We compare the performance with the state-of-the-art deep learning models to demonstrate our model's efficacy on various open-access medical imaging datasets for both intra- and inter-class OOD.
- Score: 2.647674705784439
- License: http://creativecommons.org/licenses/by-nc-sa/4.0/
- Abstract: Detecting out-of-distribution (OOD) samples in medical imaging plays an
important role for downstream medical diagnosis. However, existing OOD
detectors are demonstrated on natural images composed of inter-classes and have
difficulty generalizing to medical images.

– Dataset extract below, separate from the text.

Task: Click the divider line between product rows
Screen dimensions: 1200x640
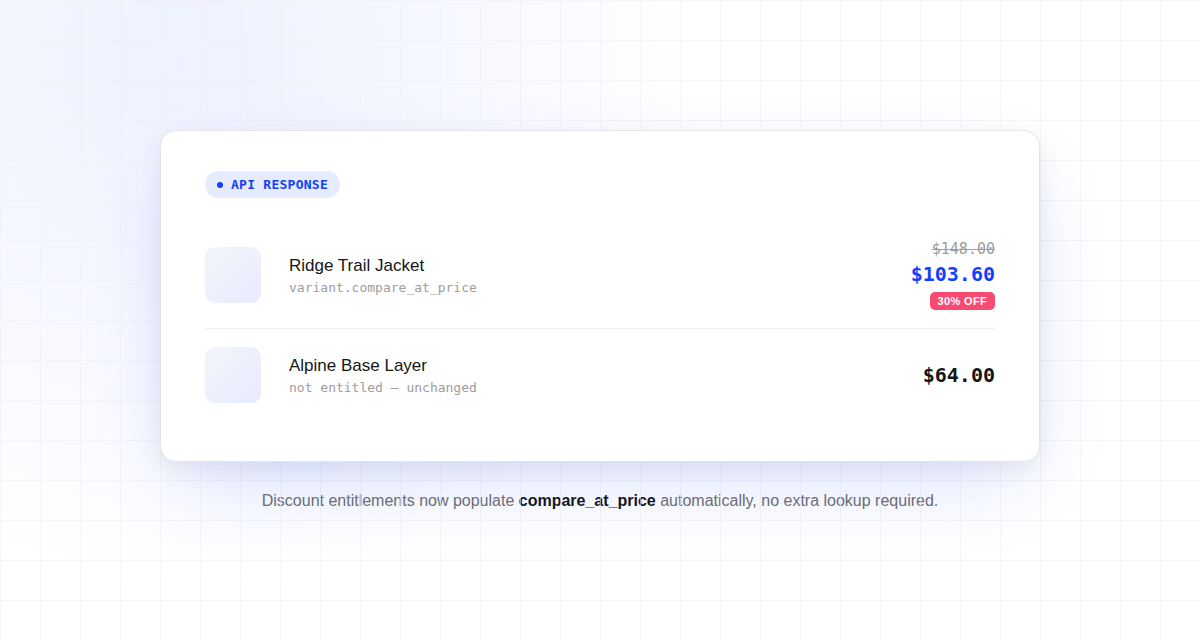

The key issue is the granularity of
OOD data in the medical domain, where intra-class OOD samples are predominant.
We focus on the generalizability of OOD detection for medical images and
propose a self-supervised Cascade Variational autoencoder-based Anomaly
Detector (CVAD). We use a variational autoencoders' cascade architecture, which
combines latent representation at multiple scales, before being fed to a
discriminator to distinguish the OOD data from the in-distribution (ID) data.
Finally, both the reconstruction error and the OOD probability predicted by the
binary discriminator are used to determine the anomalies. We compare the
performance with the state-of-the-art deep learning models to demonstrate our
model's efficacy on various open-access medical imaging datasets for both
intra- and inter-class OOD. Further extensive results on datasets including
common natural datasets show our model's effectiveness and generalizability.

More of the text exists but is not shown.